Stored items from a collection

___

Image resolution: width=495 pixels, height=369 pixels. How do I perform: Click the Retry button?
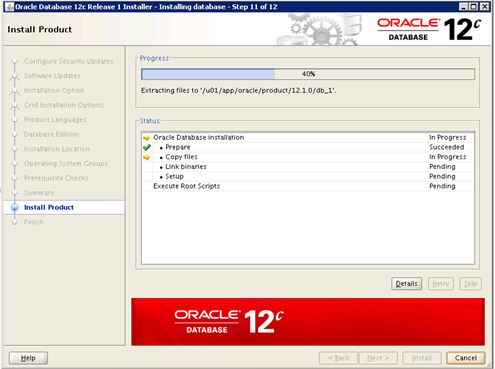tap(441, 284)
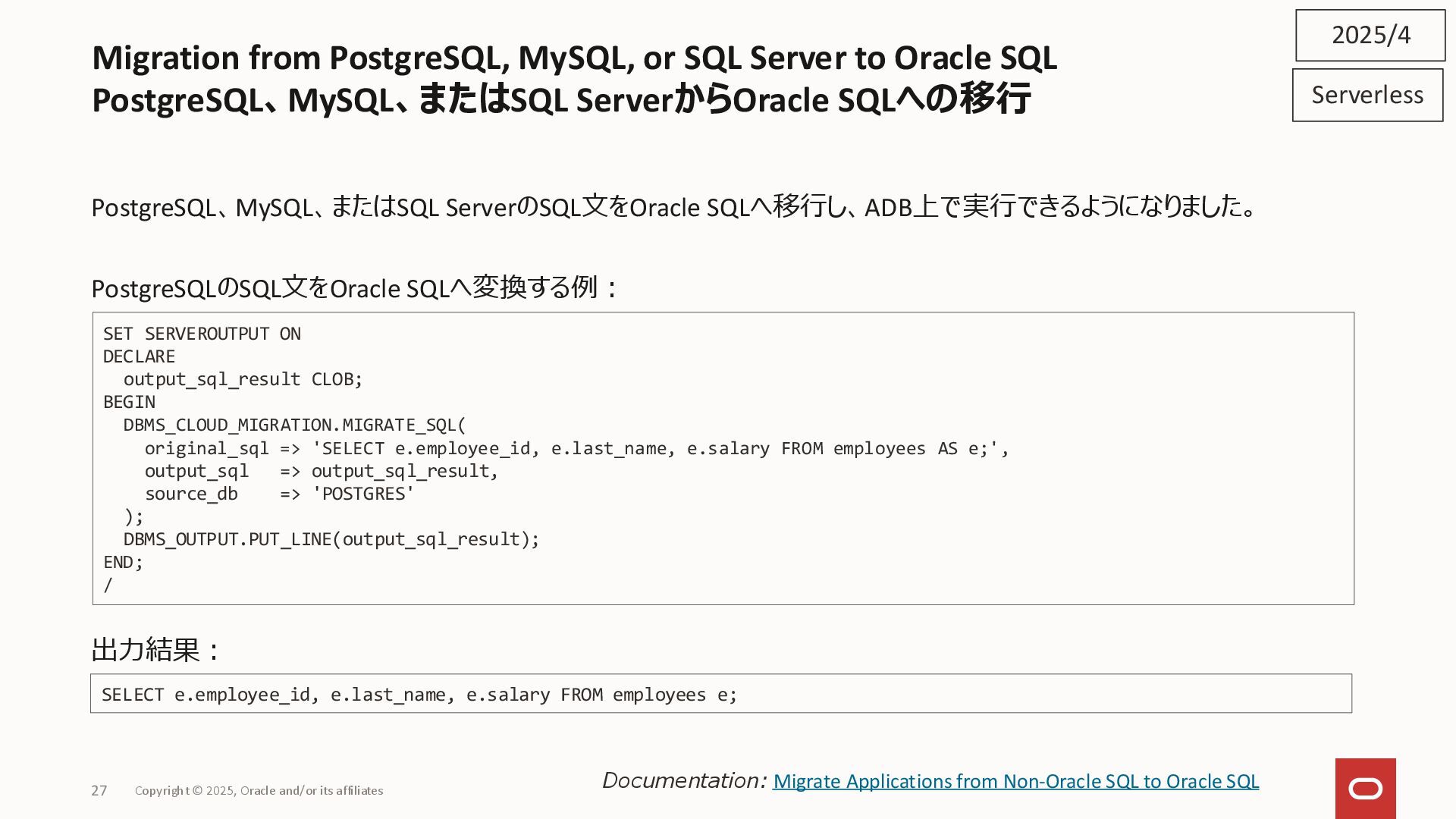Click the DBMS_CLOUD_MIGRATION.MIGRATE_SQL call line
Viewport: 1456px width, 819px height.
click(294, 425)
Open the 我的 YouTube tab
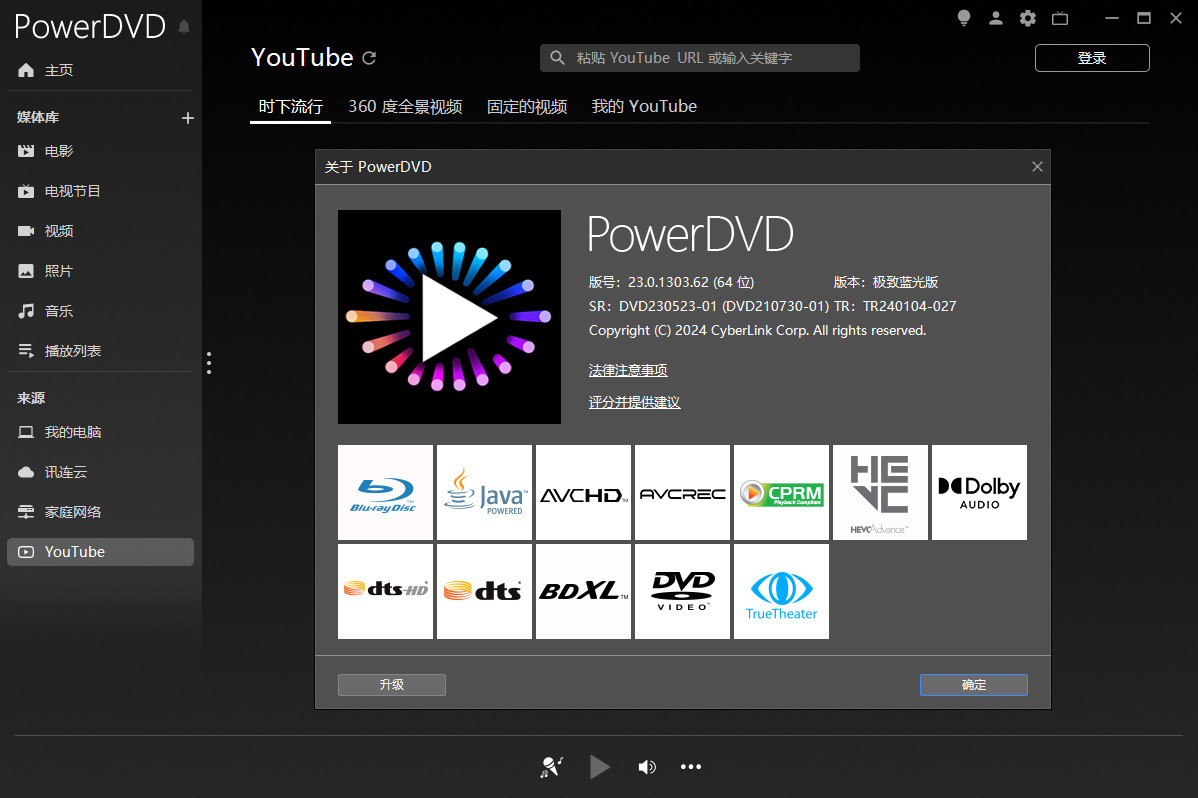This screenshot has height=798, width=1198. point(644,106)
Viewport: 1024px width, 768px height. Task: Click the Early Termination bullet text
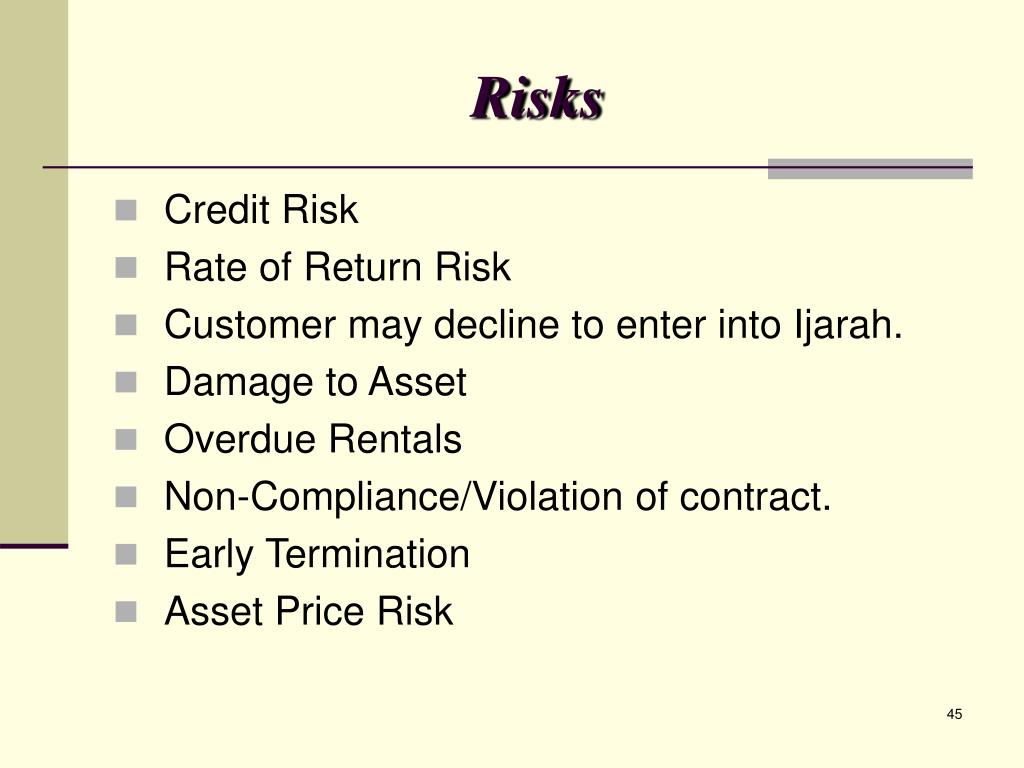pos(317,556)
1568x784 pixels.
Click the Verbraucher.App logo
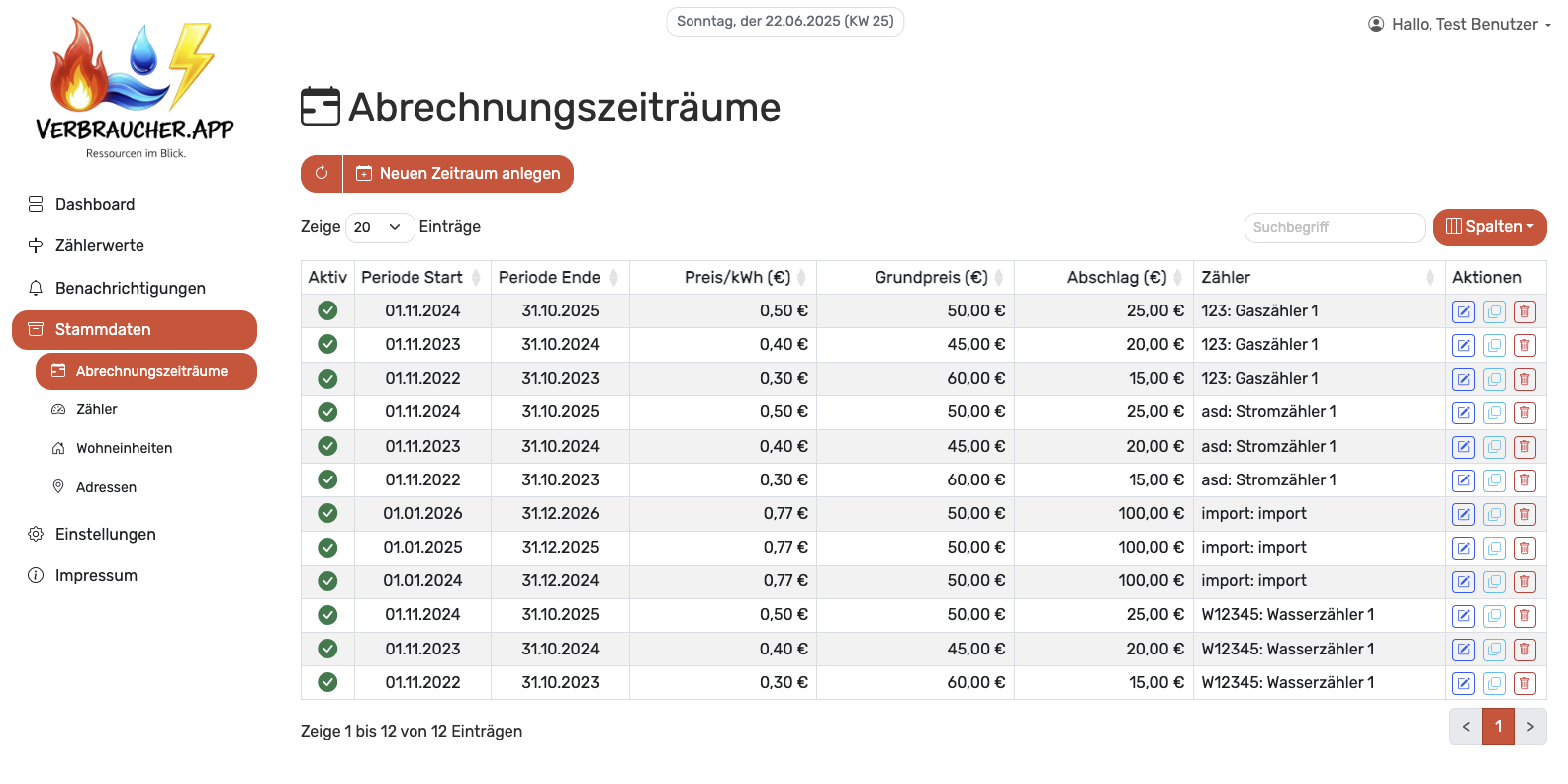pyautogui.click(x=135, y=88)
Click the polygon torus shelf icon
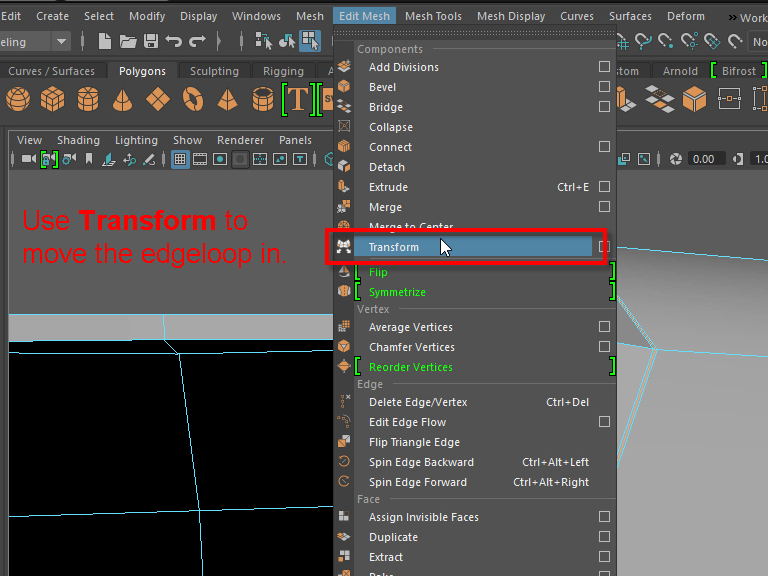This screenshot has width=768, height=576. tap(192, 99)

___

> GOAL OF THE EXERCISE
The records must come back exactly, with their pictures removed.

> COMPLETED TASK
Image resolution: width=495 pixels, height=369 pixels. How do I perform: Click the Retry button?
tap(441, 284)
Click the DBMS_CLOUD_MIGRATION.MIGRATE_SQL call line
Viewport: 1456px width, 819px height.
click(294, 425)
Open the 我的 YouTube tab
This screenshot has height=798, width=1198. point(644,106)
Viewport: 1024px width, 768px height. Task: Click the Early Termination bullet text
pos(317,556)
1568x784 pixels.
Click the Verbraucher.App logo
pyautogui.click(x=135, y=88)
Click the polygon torus shelf icon
This screenshot has width=768, height=576. tap(192, 99)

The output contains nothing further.